Types of myeloproliferative disorders include:
- Primary myelofibrosis (PMF): red blood cells and certain white blood cells mature abnormally and fibers inside bone marrow thicken and scar, leading to anemia (decreased red blood cell production).
- Polycythemia vera (PV): red blood cells are overproduced and build up in the blood, and the spleen may swell.
- Essential thrombocythemia (ET): platelets are overproduced, slowing down blood flow.
- Chronic eosinophilic leukemia or hypereosinophilic syndrome (HES): eosinophils (a type of white blood cell) are overproduced, causing itching and swelling.
- Systemic mastocytosis (SM): mast cells (a type of white blood cell) accumulate in the body, affecting the spleen, bone marrow, liver, or small intestine.
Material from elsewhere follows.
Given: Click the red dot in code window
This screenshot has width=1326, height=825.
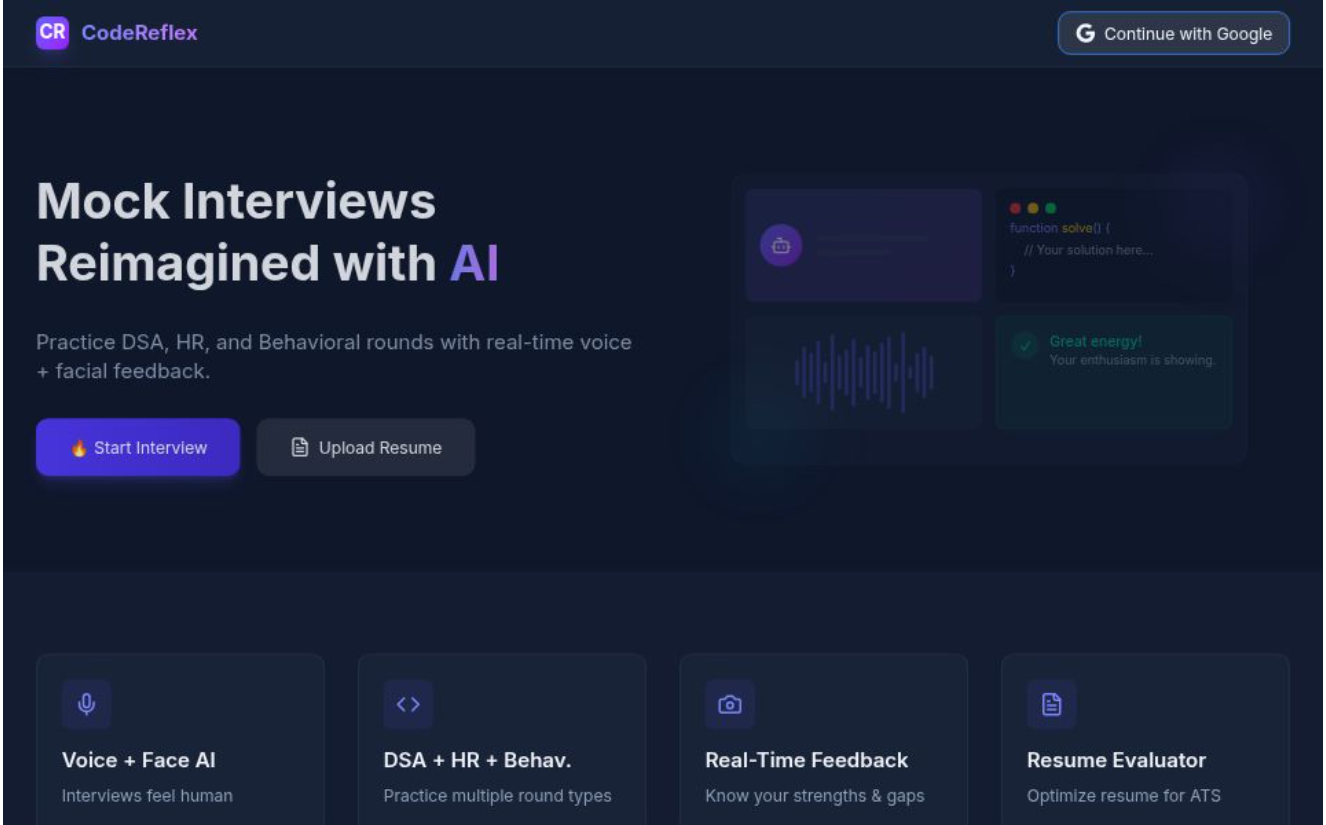Looking at the screenshot, I should point(1015,208).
Early-stage MPD may not cause symptoms, and symptoms may vary based on the type of disorder, but these may include:
- Shortness of breath
- Easy bruising or bleeding
- Red spots under the skin called petechiae
- Unintended weight loss
- Night sweats
- Pressure or swelling of the spleen (below the ribs on the left side)
- Chest pain
- Unexplained itching all over the body
- Swelling of the extremities
It is important to note that the symptoms above can be caused by a number of other non-cancerous causes, but it is important to be checked by a medical professional to improve the chances of effective treatment.
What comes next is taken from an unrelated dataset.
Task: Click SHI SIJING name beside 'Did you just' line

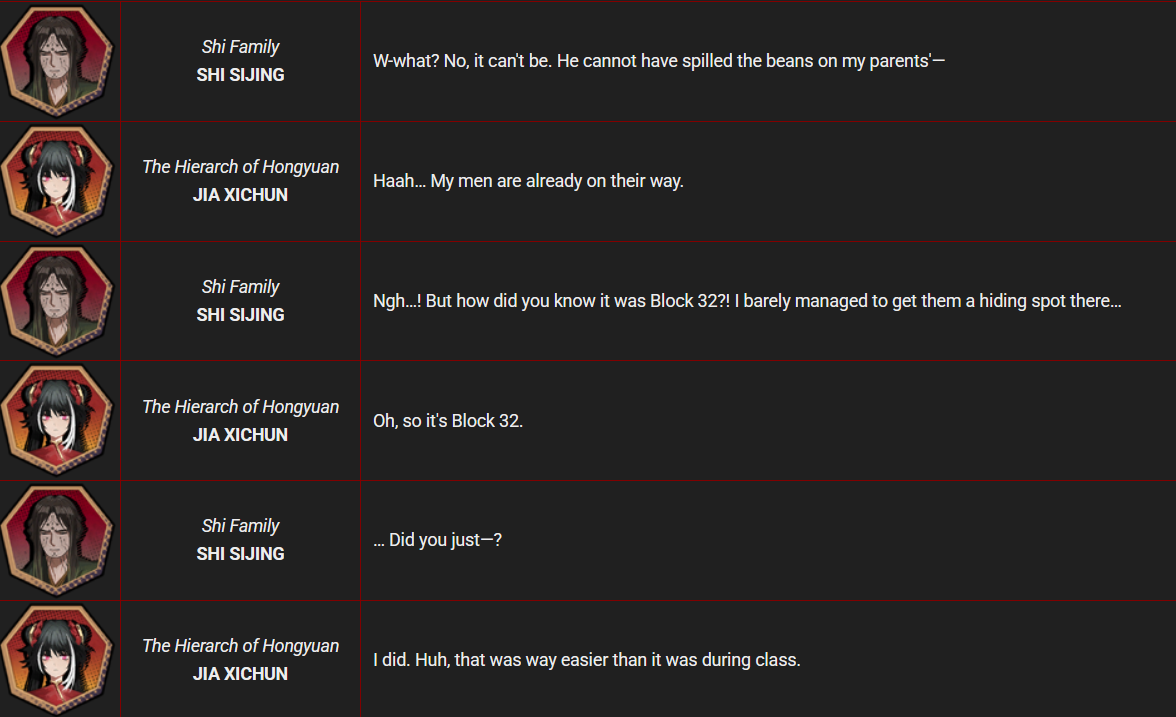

Research has not found strong links to specific risk factors or discovered the causes of MPD. A few factors of concern include: radiation exposure, exposure to toxic chemicals including benzene and certain pesticides, and family history in rare cases.
Acquired (meaning not inherited) gene mutations may be a factor in many cases of MPD, but the causes and significance of these mutations are not known.
The causes of myeloproliferative disorders are not known, so it is difficult to determine what can be done to avoid MPD. There may be some things you can do to lower your risk of MPD:
- Avoid exposure to benzene and other known carcinogenic chemicals.
- Avoid exposure to high levels of radiation.
While some myeloproliferative disorders are found after symptoms appear, many people are diagnosed based on the results of blood tests performed for other reasons. If there is a suspicion of MPD, additional lab testing will be performed. This will include a complete blood count (CBC), and may include other blood tests to rule out alternative diagnoses.
A bone marrow aspiration and biopsy is usually required to confirm a diagnosis of MPD. In the aspiration procedure, a sample of bone marrow is removed from the hip bone under local anesthetic via a thin needle. The biopsy procedure involves removal of a small piece of bone as well as the marrow, with a slightly larger needle; it often follows a bone marrow aspiration. A pathologist or hematologist will then examine the samples for abnormalities to determine diagnosis.
Other tests may be used in addition to the diagnostic tools discussed above.
The treatment plan will depend on the stage of the disorder, as well as other factors. Our doctors will work closely with you and your family determine the best treatment plan for you. Options for treatment could include:
- Blood transfusions
- Growth factors
- Radiation therapy
- Phlebotomy (drawing blood)
Your doctor may decide more than one of these treatment options will be in your best interest.